ORIGINALLY POSTED Thursday, February 22, 2007
The town has a web site. The link is on this page. Everything about the town's goings on that anyone can think of, is on the web.
In 2006, it was re-designed at a cost of $70,000. The monthly maintenance fee is $5000 and the licensing fee is $8000. Staff time for posting is 14 hours a week at an annual cost of $19000. We have barely discovered the many uses to be made of this exciting new communication tool.
We spend between $48 and $52 thousand dollars a year on the Notice Board which appears in the Era Banner weekly. Our staff do all the layout. So there is an additional man hour factor. The circulation is upwards of 70,000 but not all in our area. So the payback is not all benefit.
We put town documents in the library for public viewing. They are at the desk of the Corporate Services department in the Town Hall for anyone needing access. The benefit there is people can ask for help in interpreting the jargon.
People can buy town documents at a cost of production. Depending on the size, the fee can range from a couple of dollars to three hundred dollars.
A couple of weeks ago, council passed a resolution to allow people to sign out documents free of charge for a period of two weeks.
There was no input from staff about how to implement the new plan. Would the documents be loose leaf ? Would they need to be bound? Would there be a penalty if the documents were not returned? Would the cost of the documents be charged if they were not returned? If not, why not? And how would that be accomplished? Would staff have to go out and track down the documents to recover them?
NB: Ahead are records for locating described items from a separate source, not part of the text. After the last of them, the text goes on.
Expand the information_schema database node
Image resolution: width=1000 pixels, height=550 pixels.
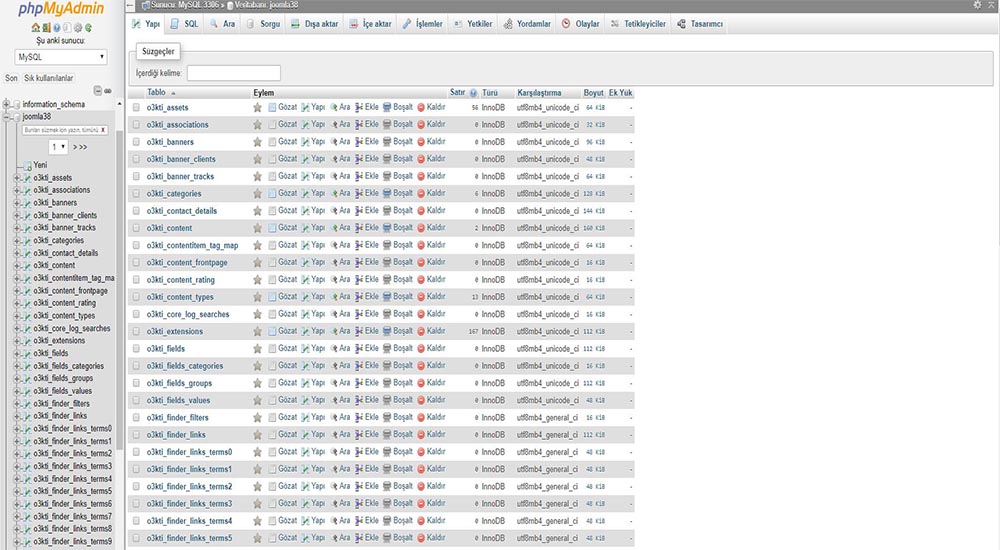[7, 104]
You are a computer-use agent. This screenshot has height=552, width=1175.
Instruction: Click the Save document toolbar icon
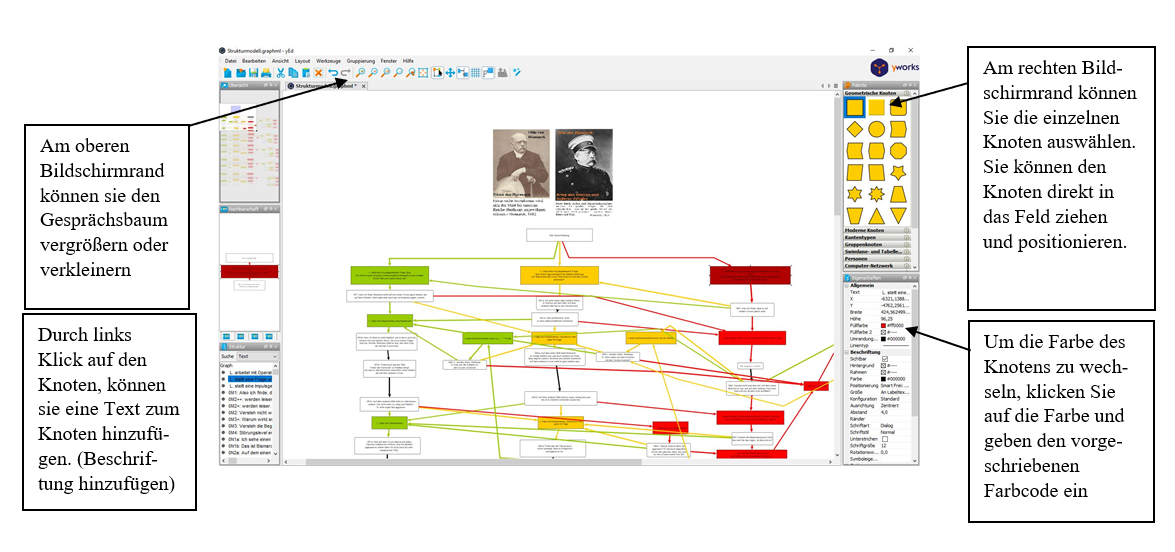253,73
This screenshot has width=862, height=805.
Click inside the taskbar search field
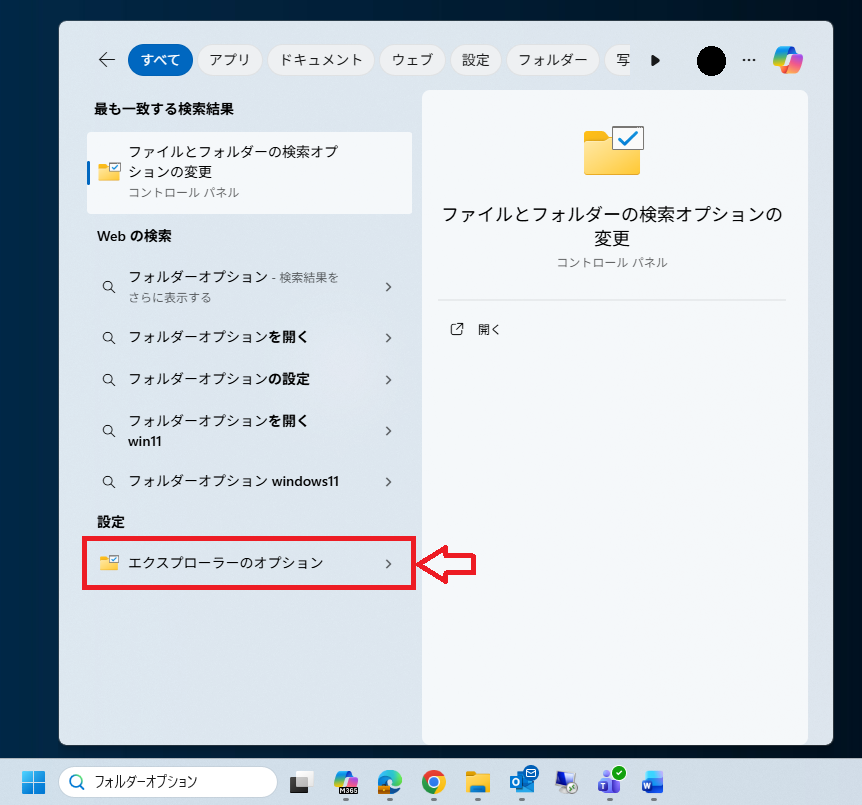[170, 782]
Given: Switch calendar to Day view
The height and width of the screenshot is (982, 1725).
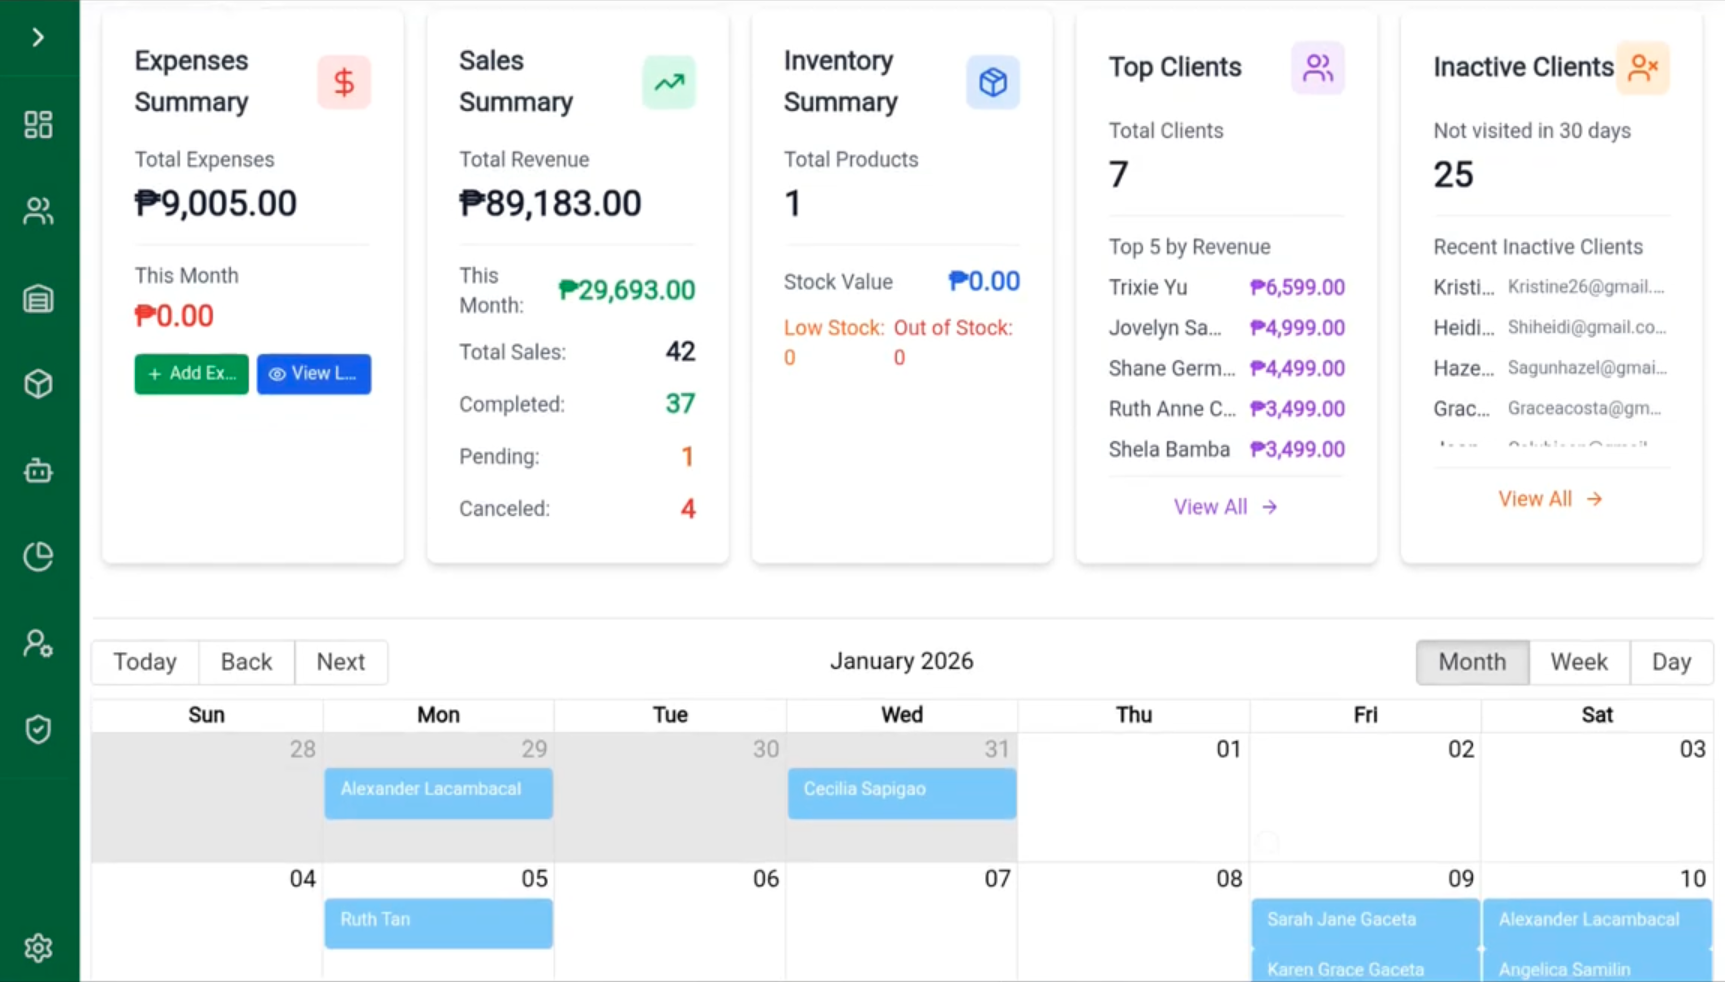Looking at the screenshot, I should point(1670,662).
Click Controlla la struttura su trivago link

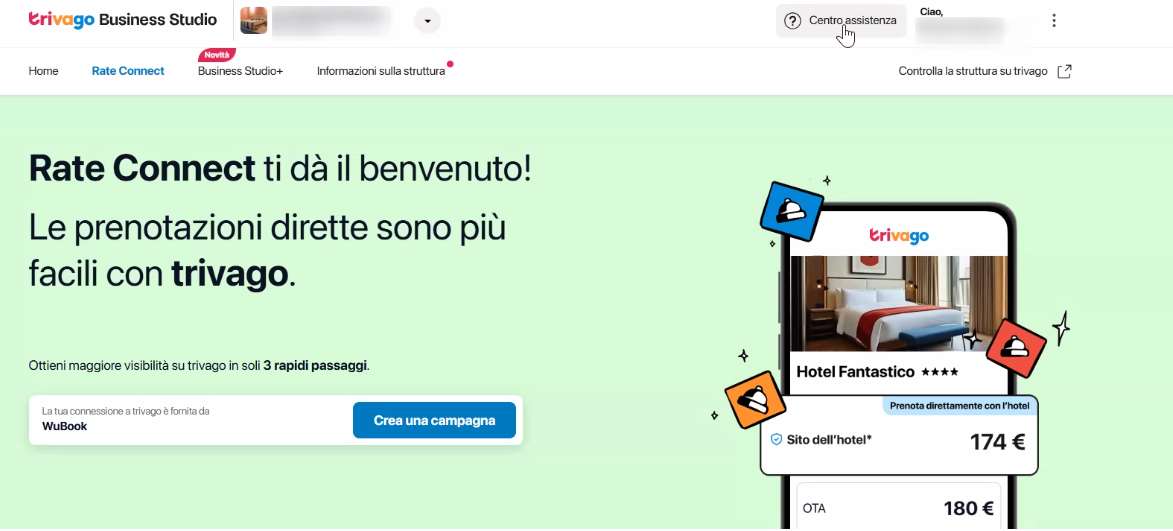(x=973, y=71)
The resolution was strangely silent in that regard although quite verbose in others. It can be read on the Town's web site, in the minutes.
Part of the resolution, directed staff to provide free copies of budget documents to an individual who regularly attends budget meetings. It had been done informally and unofficially, now it is part of official policy to give preferential treatment to one citizen.
Other than the person referred to above, there is no demand from citizens for free copies of town documents. Most taxpayers probably recognize that everything has a cost. If not paid for with a fee from the person who wants it, it will certainly be paid for by a tax on everyone else.
So, readers can see, all kinds of things are happening in the interest of openness and transparency.
I wrote a letter to the editor last week giving a synopsis of events leading to a closed door discussion on Aurora Cable's intention to erect three small wind turbines for a back-up supply of power. I offered no criticism. I set out the sequence of events and allowed readers to form their own conclusions.
That is apparently not the openness and transparency some council members have in mind for the dissemination of public information.